The manor of Worfield is mentioned in Domesday Book, where it formed part of the Seisdon Hundred of Staffordshire and was held by Hugh of Montgomery, 2nd Earl of Shrewsbury.

History 
The earliest evidence of settlement that is recorded in the Parish is not in Worfield itself but at Chesterton, which today is a hamlet to the east of the village The people living in the Parish between 600BC and 47AD were part of the Celtic tribe, Cornovii. The economy of the Parish started with the Cornovii tribe and was based on agriculture, breeding and trading cattle. The area also gained considerable wealth from controlling the South Cheshire salt-making industry.

Governance 
An electoral ward in the same name exists. This ward stretches north to Kemberton. the total population of the ward taken at the 2011 Census was 3,711.

Places of interest

Davenport House 
Davenport House is a Grade I  listed building built around 1727. It was built by the architect Francis Smith of Warwick for Henry Davenport. It is now used for events such as weddings, conferences and private parties. It is located southwest of Worfield.

Golf club 
Worfield Golf Club has a modern 18 hole course in the Shropshire countryside. The course opened in 1991 and has been continuously developed since then. The course allows play all year round and trolleys or buggies can be used most of the year. The club co-hosted the English Men's Senior Championship in 1999.

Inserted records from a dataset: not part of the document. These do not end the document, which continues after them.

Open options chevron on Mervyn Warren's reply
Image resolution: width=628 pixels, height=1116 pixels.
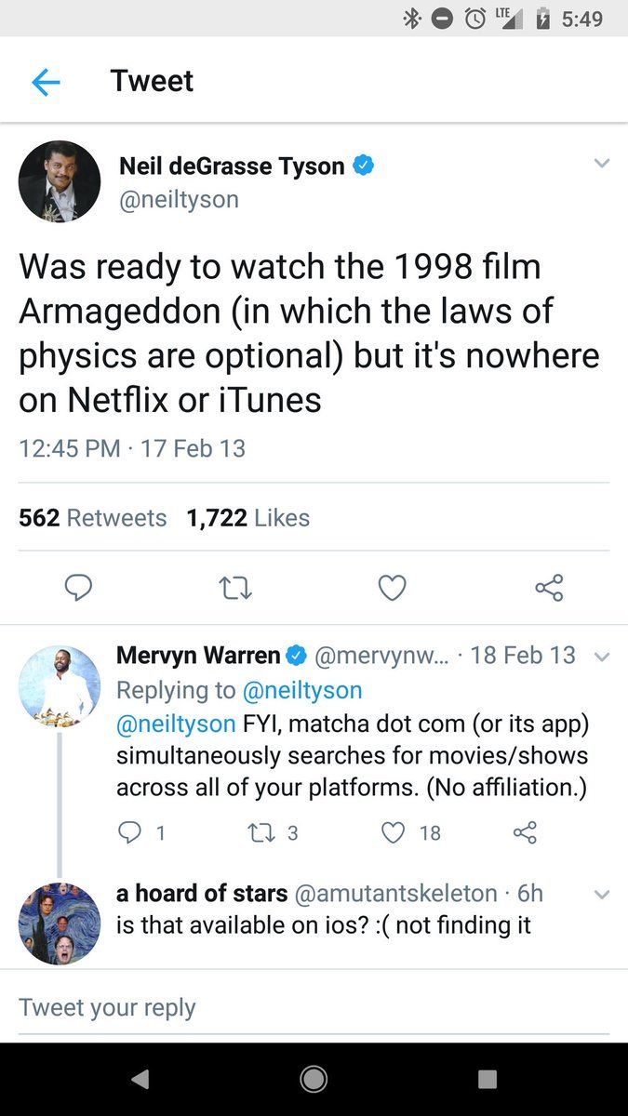coord(601,657)
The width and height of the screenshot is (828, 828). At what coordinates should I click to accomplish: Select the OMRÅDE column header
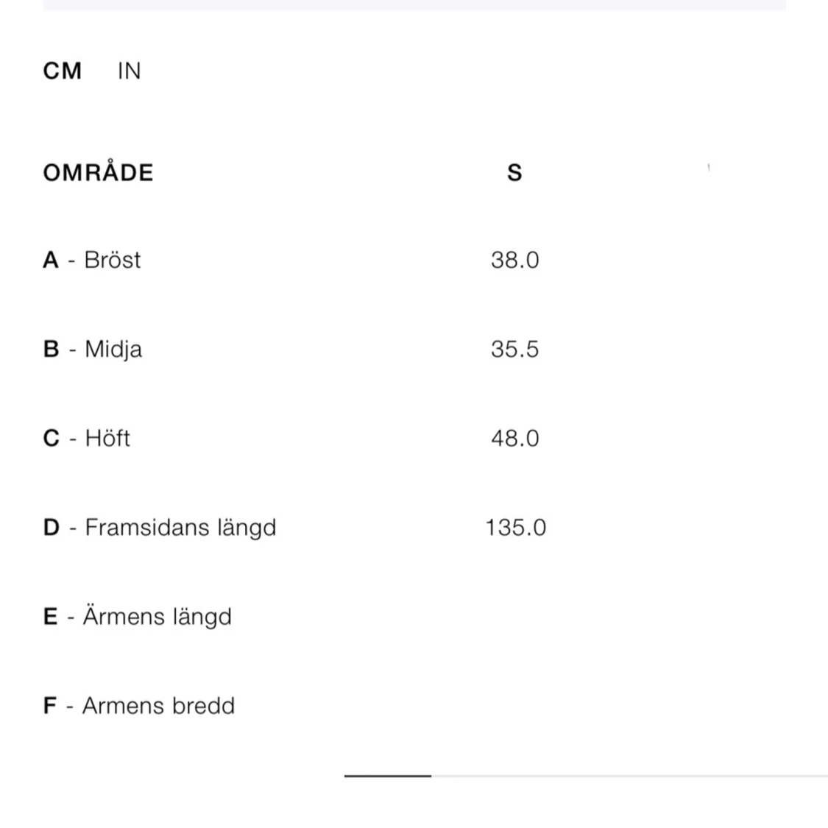pyautogui.click(x=98, y=172)
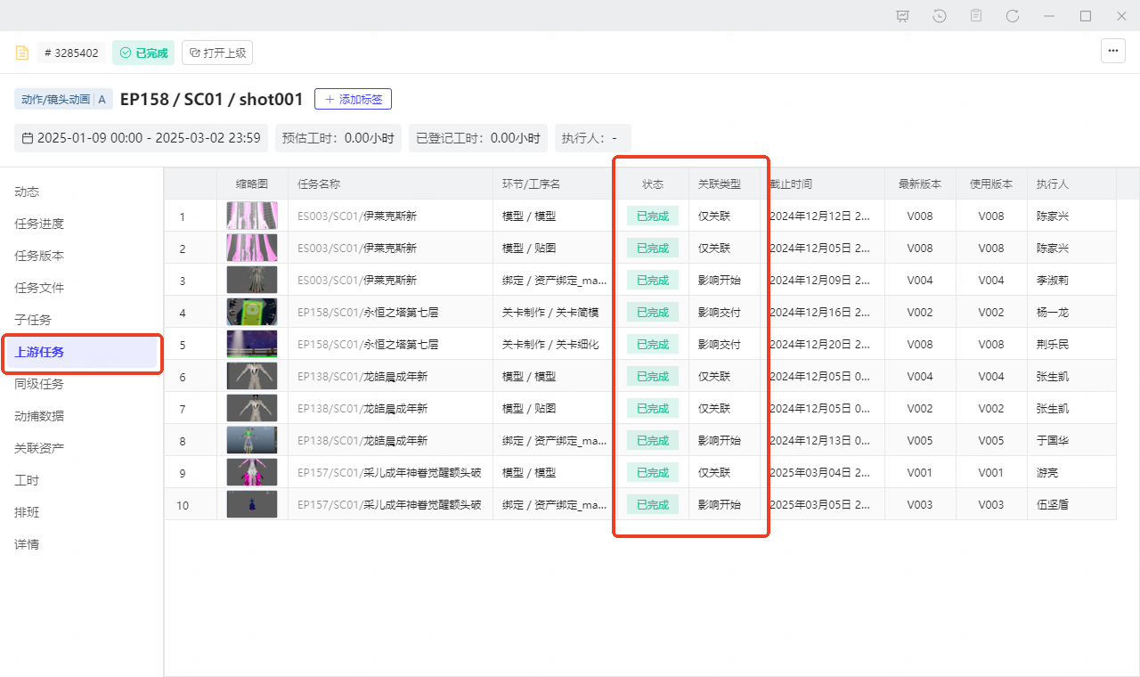The height and width of the screenshot is (677, 1140).
Task: Click the clipboard icon in title bar
Action: tap(976, 16)
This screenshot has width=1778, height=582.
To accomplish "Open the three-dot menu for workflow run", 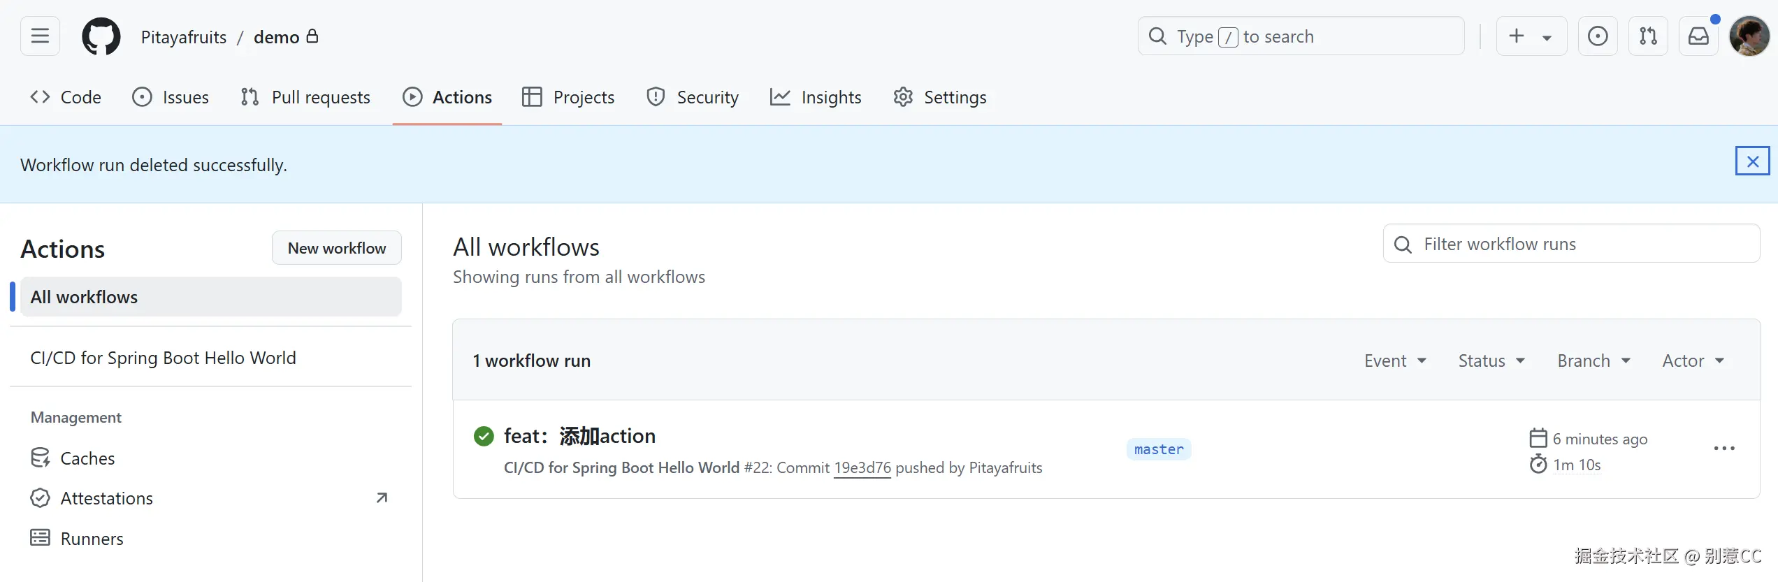I will tap(1724, 449).
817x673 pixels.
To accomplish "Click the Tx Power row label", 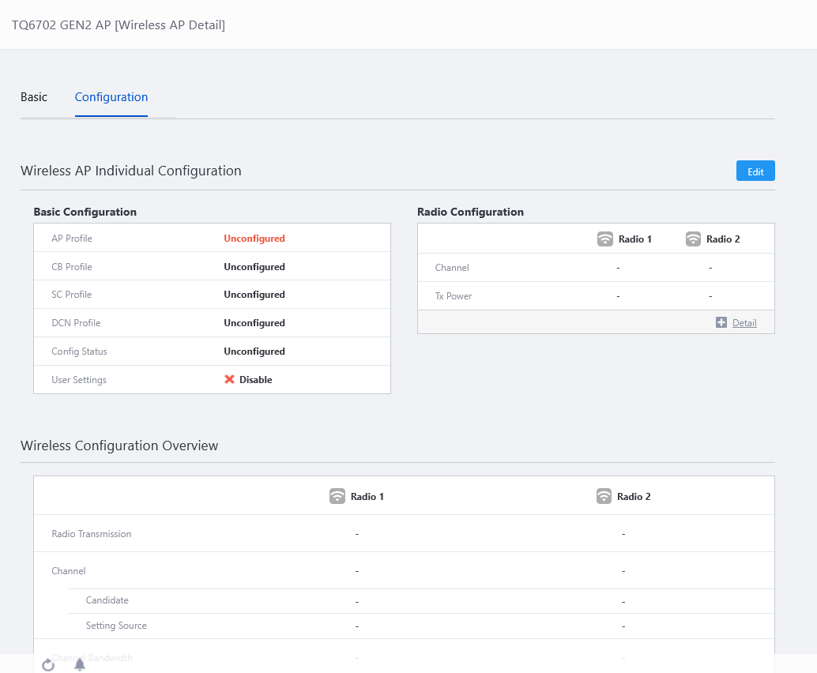I will [454, 296].
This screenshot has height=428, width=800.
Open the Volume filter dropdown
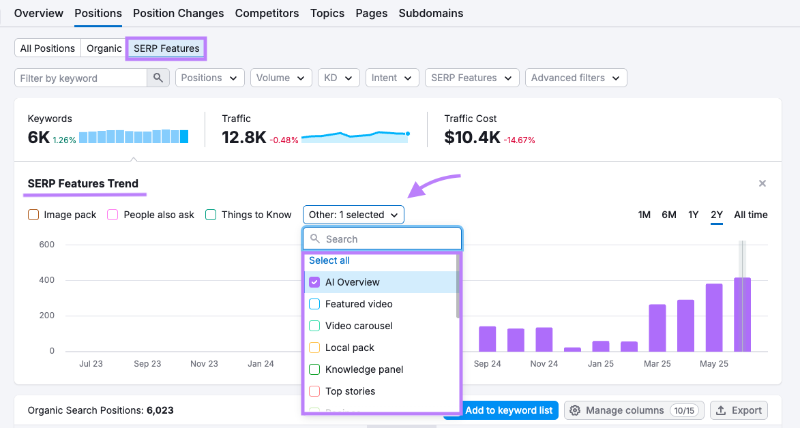[x=281, y=78]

The Old Vicarage Hotel and Restaurant 
The Old Vicarage Hotel and Restaurant is located near to Bridgnorth, it is midway between Wolverhampton and Telford only being 1 mile away from the A454 – Wolverhampton to Bridgnorth Road and 2 miles from the A442 – Bridgnorth to Telford Road The Hotel itself has 14 bedrooms and the restaurant at the Old Vicarage is one of the only two restaurants in Shropshire that have three AA rosettes for dining and three red stars. The Inn at Shipley is located in a three-storey Georgian building from 1771, 3.5 miles away from The Old Vicarage and is part of the Brunning and Price chain.

St Peter's Church 

St. Peter's church is thought to be of Saxon origin and founded by Mercian Earl, Leofric, certainly existing since the 12th Century.

The church is perhaps best known for its fine spire, which at one stage was seriously deteriorating along with the six church bells in the tower that were deemed too dangerous to ring. A huge amount of fundraising took place to restore the spire and bells to their present-day condition.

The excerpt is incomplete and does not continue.